• YOUR GOAL
Identify each line in the rows below that contains the string "width", and copy those lines.

+++ DATASET

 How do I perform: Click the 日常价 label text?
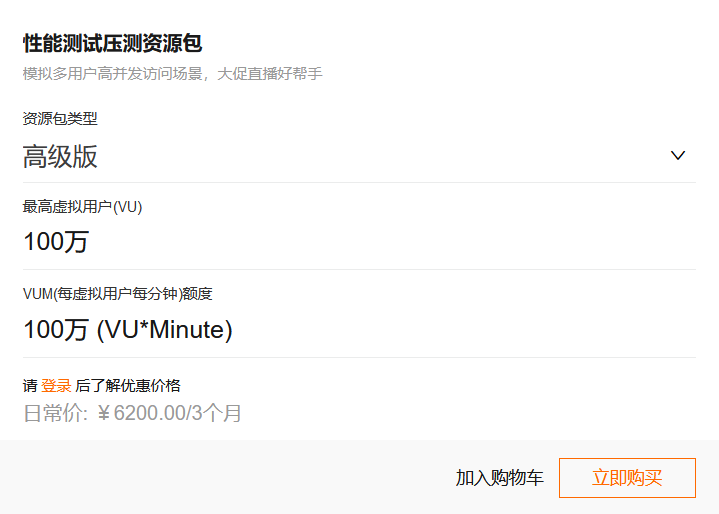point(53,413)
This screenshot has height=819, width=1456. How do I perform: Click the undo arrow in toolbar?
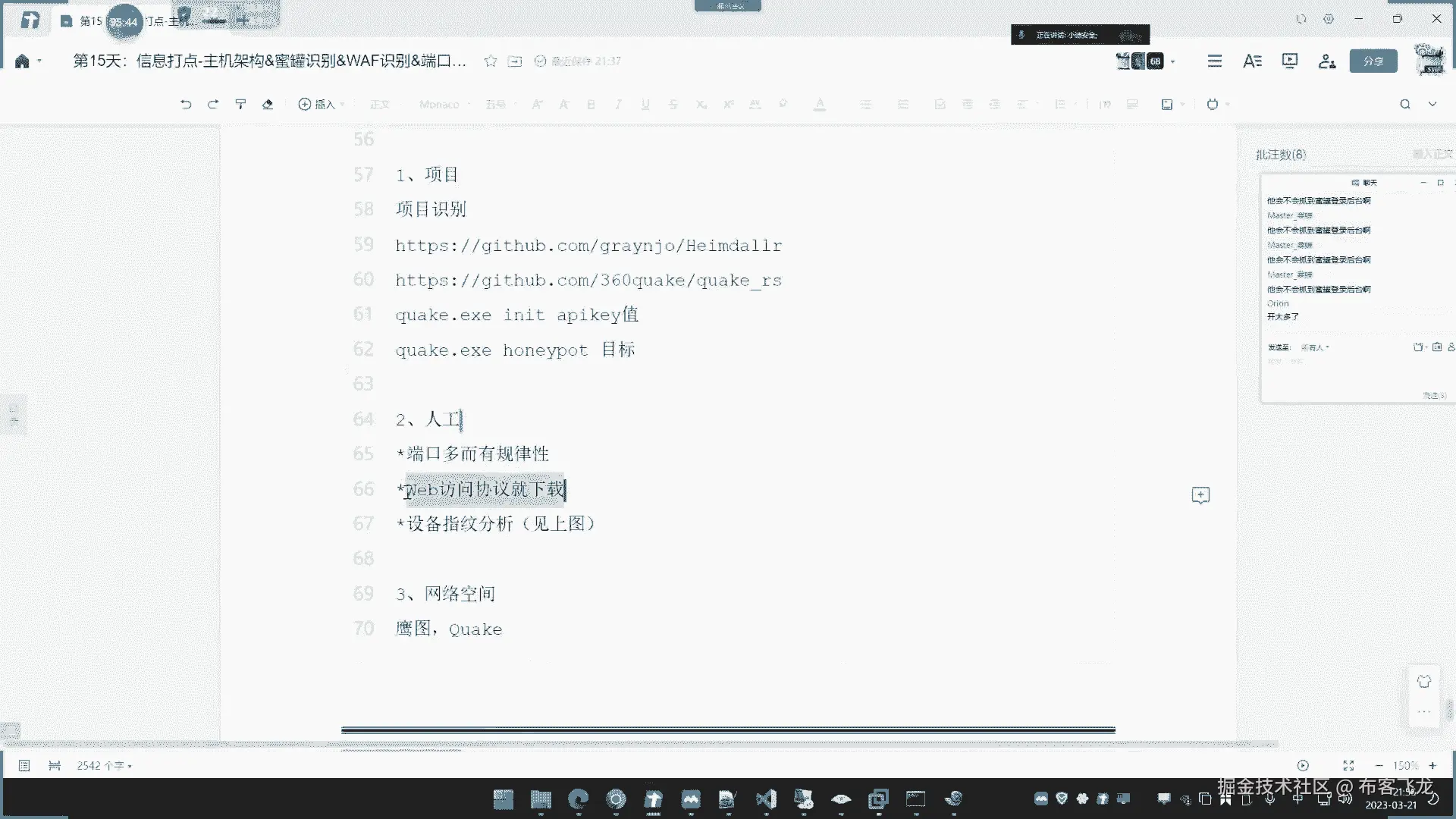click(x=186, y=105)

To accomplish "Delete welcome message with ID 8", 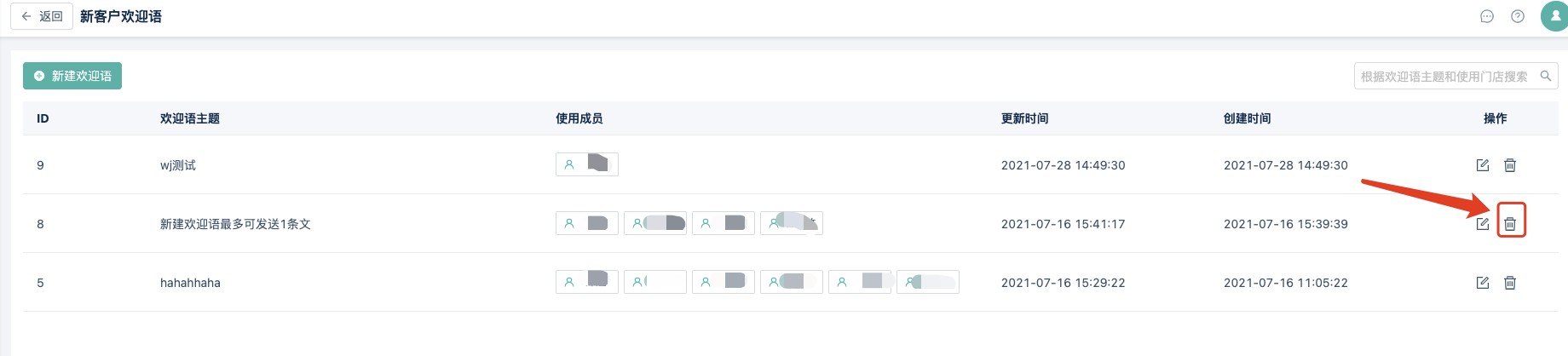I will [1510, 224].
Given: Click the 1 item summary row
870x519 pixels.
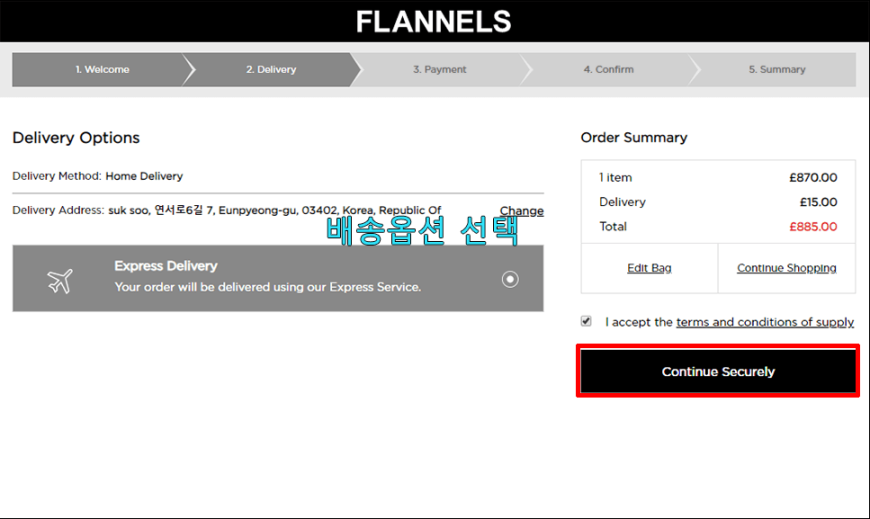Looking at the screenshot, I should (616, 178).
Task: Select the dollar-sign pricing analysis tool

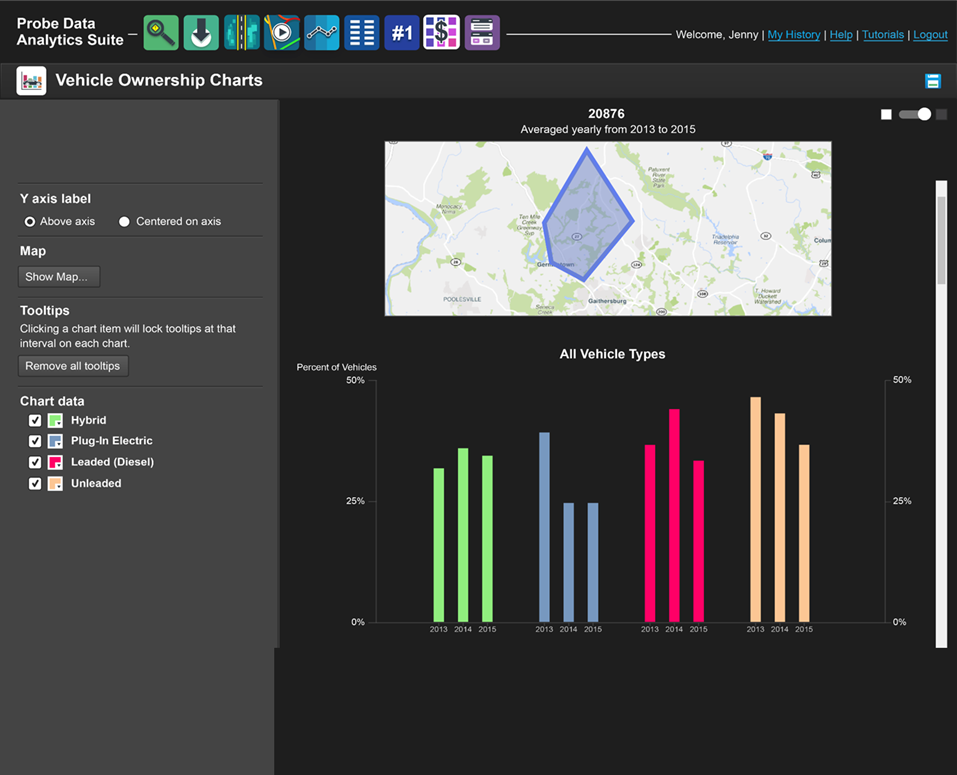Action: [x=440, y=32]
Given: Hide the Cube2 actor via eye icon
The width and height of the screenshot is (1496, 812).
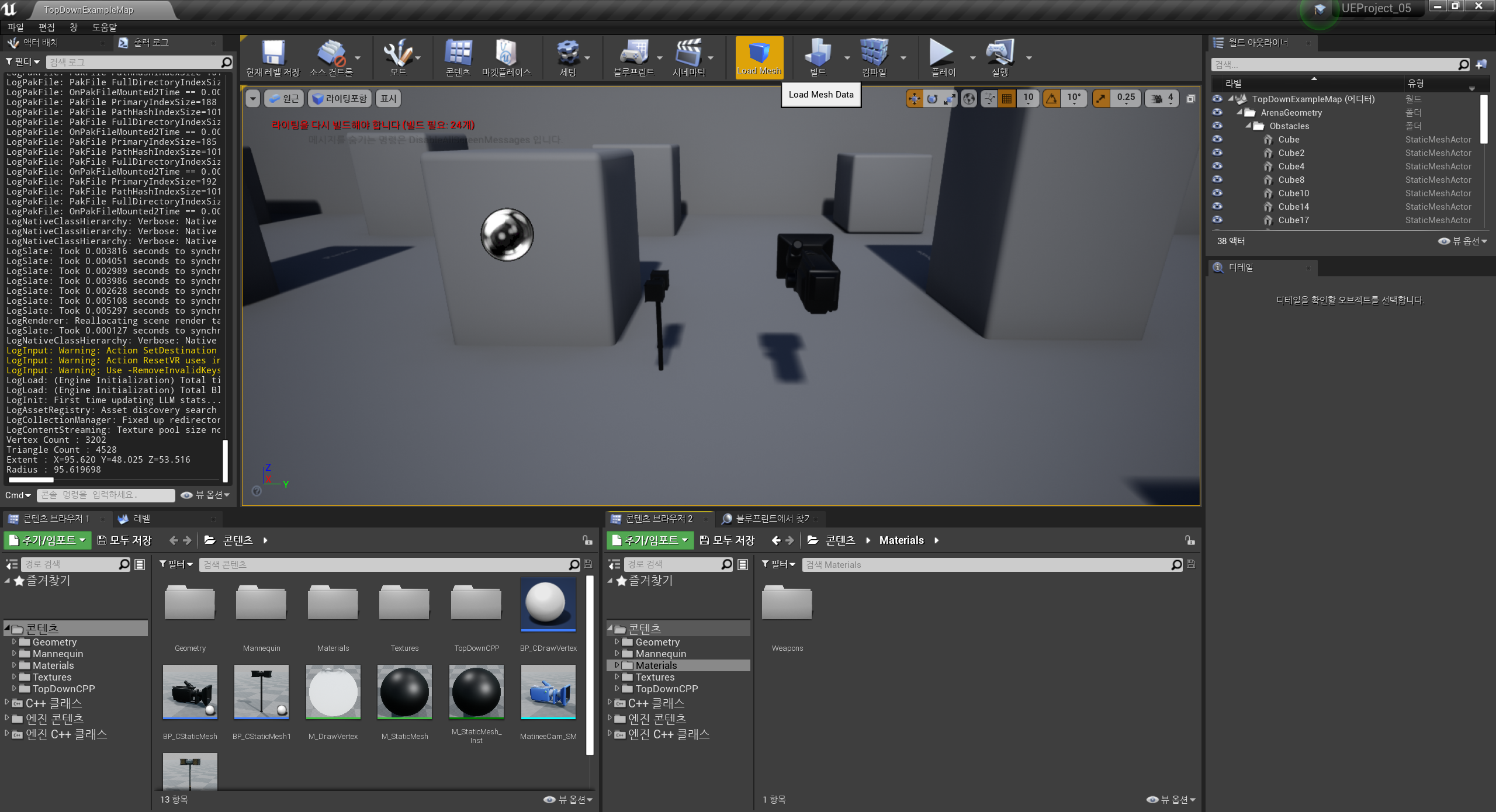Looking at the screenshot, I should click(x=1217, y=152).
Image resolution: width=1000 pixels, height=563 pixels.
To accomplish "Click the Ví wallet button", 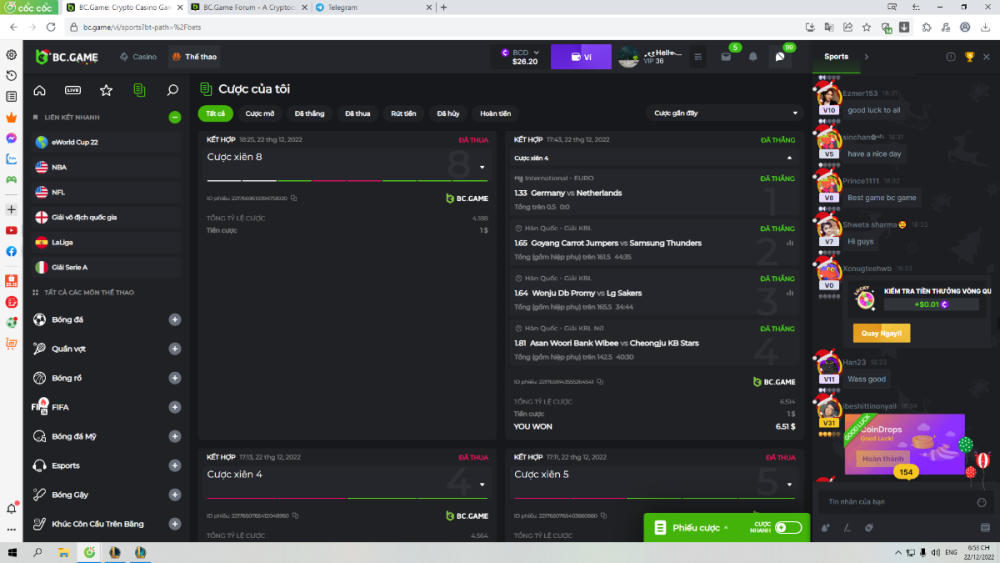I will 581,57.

++++++

• SOLUTION TO THIS TASK
This screenshot has height=819, width=1456. How do I perform: Click the undo arrow in toolbar?
The width and height of the screenshot is (1496, 812).
Image resolution: width=1000 pixels, height=563 pixels.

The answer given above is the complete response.